Cable / Telecom News

The Cartt.ca Podcast: Hamlin Grange on how Canadian media must look within and fight racism


“PEOPLE LOOK AT the news and see Black and brown faces reading the news,” says Hamlin Grange, who used to do just that for a living.

It’s progress, but it’s far from good enough.

“That’s representation, not inclusion,” Grange told our Bill Roberts in a recent interview for the Cartt.ca podcast. Without people of color in decision-making roles, or “power-broker” positions like executive producer, or even higher up – and there are very few Black, Indigenous and people of colour in such jobs in Canadian media – the industry can’t claim to be making progress. So much remains to be done.
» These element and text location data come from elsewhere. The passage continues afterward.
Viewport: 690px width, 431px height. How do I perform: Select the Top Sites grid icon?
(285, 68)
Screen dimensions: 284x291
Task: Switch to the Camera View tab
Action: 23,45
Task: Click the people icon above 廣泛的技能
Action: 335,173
Grange is a founder and principal consultant at DiversiPro, a Canadian company which teaches organizations not just to do the right thing “but the smart thing,” he said. He and his team offer companies new and different approaches to building diversity and inclusion strategies among senior executives, management and all the way through various organizations, not just media. That said, one large Canadian media company, recognizing its shortcomings and desire to address systemic racism within its walls, Corus Entertainment, recently hired Grange and DiversiPro to help.

Grange tells Roberts we’re at a moment in history where the time for talk is over and media companies must embrace the concepts of “culturally adaptive leadership” so they can be far more “interculturally competent,” because workforces are only going to become more diverse. “We’ve got a real problem in the media,” he adds.

He should know. Grange’s early career was as a successful journalist with the CBC, TV Ontario and The Toronto Star, where he was often the only person of colour in the newsroom, he explains. He experienced it first-hand. Others in Canadian media continue to experience it, which is discussed over the 52 minutes of the podcast.

In fact, when Grange addresses organizations to talk about racial diversity and train them to do better, the two most intransigent audiences he encounters are police officers and journalists.

During the podcast, he talks about the racism he experienced, how he wishes there were more leaders in Canada willing to address it head-on, how it is still pervasive, how he is optimistic we’re in a “Cambrian moment” on the cusp of positive change  – and his six attributes companies must learn in order to address racism within their walls.